Copy everything from the line with "Click the HT" down to the line with "[x=276, y=12]", swapping "gear icon" for "settings icon" and leaving all else unchanged.

## Working data:
^^^^^^^^^^^^^^^^

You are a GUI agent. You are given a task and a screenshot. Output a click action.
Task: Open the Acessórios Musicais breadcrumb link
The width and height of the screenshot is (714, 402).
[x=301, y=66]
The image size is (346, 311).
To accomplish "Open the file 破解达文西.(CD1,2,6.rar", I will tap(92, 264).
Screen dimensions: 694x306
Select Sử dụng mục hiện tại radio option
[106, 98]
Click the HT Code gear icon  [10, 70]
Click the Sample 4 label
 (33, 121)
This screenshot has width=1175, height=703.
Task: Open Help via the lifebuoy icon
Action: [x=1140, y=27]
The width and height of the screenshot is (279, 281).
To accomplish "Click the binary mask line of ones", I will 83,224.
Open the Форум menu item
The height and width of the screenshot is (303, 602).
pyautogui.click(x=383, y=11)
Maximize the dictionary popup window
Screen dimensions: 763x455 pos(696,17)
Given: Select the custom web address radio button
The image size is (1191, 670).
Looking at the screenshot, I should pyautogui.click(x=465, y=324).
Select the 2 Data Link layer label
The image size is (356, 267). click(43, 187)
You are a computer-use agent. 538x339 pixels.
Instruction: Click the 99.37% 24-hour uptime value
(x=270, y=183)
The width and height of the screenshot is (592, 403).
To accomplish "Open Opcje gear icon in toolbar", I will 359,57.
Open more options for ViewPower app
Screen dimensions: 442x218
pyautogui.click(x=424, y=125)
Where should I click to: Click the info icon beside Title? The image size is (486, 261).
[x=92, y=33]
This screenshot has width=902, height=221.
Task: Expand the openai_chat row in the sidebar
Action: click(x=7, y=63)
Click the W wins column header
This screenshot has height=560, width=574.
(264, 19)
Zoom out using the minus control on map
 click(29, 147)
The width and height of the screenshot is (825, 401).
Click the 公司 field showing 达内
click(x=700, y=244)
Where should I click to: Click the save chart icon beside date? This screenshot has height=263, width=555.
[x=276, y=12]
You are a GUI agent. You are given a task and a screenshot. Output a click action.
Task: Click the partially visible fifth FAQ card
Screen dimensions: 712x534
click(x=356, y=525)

^^^^^^^^^^^^^^^^

## Completed exercise:
Click the HT Code settings icon  [10, 70]
Click the Sample 4 label
 (33, 121)
This screenshot has width=1175, height=703.
Task: Open Help via the lifebuoy icon
Action: [x=1140, y=27]
The width and height of the screenshot is (279, 281).
To accomplish "Click the binary mask line of ones", I will 83,224.
Open the Форум menu item
The height and width of the screenshot is (303, 602).
pyautogui.click(x=383, y=11)
Maximize the dictionary popup window
Screen dimensions: 763x455 pos(696,17)
Given: Select the custom web address radio button
The image size is (1191, 670).
Looking at the screenshot, I should pyautogui.click(x=465, y=324).
Select the 2 Data Link layer label
The image size is (356, 267). click(43, 187)
You are a computer-use agent. 538x339 pixels.
Instruction: Click the 99.37% 24-hour uptime value
(x=270, y=183)
The width and height of the screenshot is (592, 403).
To accomplish "Open Opcje settings icon in toolbar", I will 359,57.
Open more options for ViewPower app
Screen dimensions: 442x218
pyautogui.click(x=424, y=125)
Where should I click to: Click the info icon beside Title? The image size is (486, 261).
[x=92, y=33]
This screenshot has width=902, height=221.
Task: Expand the openai_chat row in the sidebar
Action: click(x=7, y=63)
Click the W wins column header
This screenshot has height=560, width=574.
(264, 19)
Zoom out using the minus control on map
 click(29, 147)
The width and height of the screenshot is (825, 401).
Click the 公司 field showing 达内
click(x=700, y=244)
Where should I click to: Click the save chart icon beside date? This screenshot has height=263, width=555.
[x=276, y=12]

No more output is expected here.